### THE TASK
Give back the entries verbatim.
EXERCISE INPUT START
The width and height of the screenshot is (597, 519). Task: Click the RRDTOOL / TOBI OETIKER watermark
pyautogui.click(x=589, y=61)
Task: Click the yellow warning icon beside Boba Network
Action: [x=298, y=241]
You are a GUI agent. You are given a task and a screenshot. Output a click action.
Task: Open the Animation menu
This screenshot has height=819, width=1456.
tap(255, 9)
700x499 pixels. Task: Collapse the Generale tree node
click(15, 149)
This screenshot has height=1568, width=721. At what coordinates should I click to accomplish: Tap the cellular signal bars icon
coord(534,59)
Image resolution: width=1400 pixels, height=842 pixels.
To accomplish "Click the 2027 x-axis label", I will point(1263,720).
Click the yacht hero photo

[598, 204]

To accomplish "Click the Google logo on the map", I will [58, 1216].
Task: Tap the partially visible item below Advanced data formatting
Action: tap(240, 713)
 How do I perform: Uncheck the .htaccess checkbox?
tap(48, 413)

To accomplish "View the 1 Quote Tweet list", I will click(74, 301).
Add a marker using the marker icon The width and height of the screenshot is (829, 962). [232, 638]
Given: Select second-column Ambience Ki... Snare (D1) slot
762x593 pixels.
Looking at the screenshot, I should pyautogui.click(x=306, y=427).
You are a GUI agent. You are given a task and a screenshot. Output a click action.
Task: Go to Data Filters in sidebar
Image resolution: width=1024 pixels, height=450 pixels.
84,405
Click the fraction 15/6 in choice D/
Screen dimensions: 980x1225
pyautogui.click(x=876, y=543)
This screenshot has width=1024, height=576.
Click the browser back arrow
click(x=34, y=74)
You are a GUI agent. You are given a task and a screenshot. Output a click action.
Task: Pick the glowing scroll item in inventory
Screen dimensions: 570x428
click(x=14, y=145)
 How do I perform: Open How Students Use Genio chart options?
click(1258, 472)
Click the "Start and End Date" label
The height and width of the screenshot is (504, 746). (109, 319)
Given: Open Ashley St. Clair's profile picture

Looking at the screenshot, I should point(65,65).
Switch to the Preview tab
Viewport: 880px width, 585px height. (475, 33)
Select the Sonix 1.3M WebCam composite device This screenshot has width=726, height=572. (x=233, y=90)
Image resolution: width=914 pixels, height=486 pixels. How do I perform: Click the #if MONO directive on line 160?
EXERCISE INPUT END
### RESULT OF THIS EXERCISE
The width and height of the screenshot is (597, 519). Task: Click the RRDTOOL / TOBI OETIKER watermark
pyautogui.click(x=589, y=61)
Task: Click the yellow warning icon beside Boba Network
Action: [x=298, y=241]
You are a GUI agent. You are given a task and a screenshot. Output a click action.
Task: Open the Animation menu
This screenshot has height=819, width=1456.
tap(255, 9)
700x499 pixels. Task: Collapse the Generale tree node
click(15, 149)
This screenshot has height=1568, width=721. At what coordinates should I click to accomplish: Tap the cellular signal bars icon
coord(534,59)
Image resolution: width=1400 pixels, height=842 pixels.
To accomplish "Click the 2027 x-axis label", I will point(1263,720).
Click the yacht hero photo

[598, 204]

To accomplish "Click the Google logo on the map", I will [58, 1216].
Task: Tap the partially visible item below Advanced data formatting
Action: tap(240, 713)
 How do I perform: Uncheck the .htaccess checkbox?
tap(48, 413)

To accomplish "View the 1 Quote Tweet list", I will click(74, 301).
Add a marker using the marker icon The width and height of the screenshot is (829, 962). [232, 638]
Given: Select second-column Ambience Ki... Snare (D1) slot
762x593 pixels.
Looking at the screenshot, I should pyautogui.click(x=306, y=427).
You are a GUI agent. You are given a task and a screenshot. Output a click action.
Task: Go to Data Filters in sidebar
Image resolution: width=1024 pixels, height=450 pixels.
84,405
Click the fraction 15/6 in choice D/
Screen dimensions: 980x1225
pyautogui.click(x=876, y=543)
This screenshot has width=1024, height=576.
Click the browser back arrow
click(x=34, y=74)
You are a GUI agent. You are given a task and a screenshot. Output a click action.
Task: Pick the glowing scroll item in inventory
Screen dimensions: 570x428
click(x=14, y=145)
 How do I perform: Open How Students Use Genio chart options?
click(1258, 472)
Click the "Start and End Date" label
The height and width of the screenshot is (504, 746). (109, 319)
Given: Open Ashley St. Clair's profile picture

Looking at the screenshot, I should point(65,65).
Switch to the Preview tab
Viewport: 880px width, 585px height. (475, 33)
Select the Sonix 1.3M WebCam composite device This screenshot has width=726, height=572. (x=233, y=90)
Image resolution: width=914 pixels, height=486 pixels. How do I perform: Click the #if MONO directive on line 160?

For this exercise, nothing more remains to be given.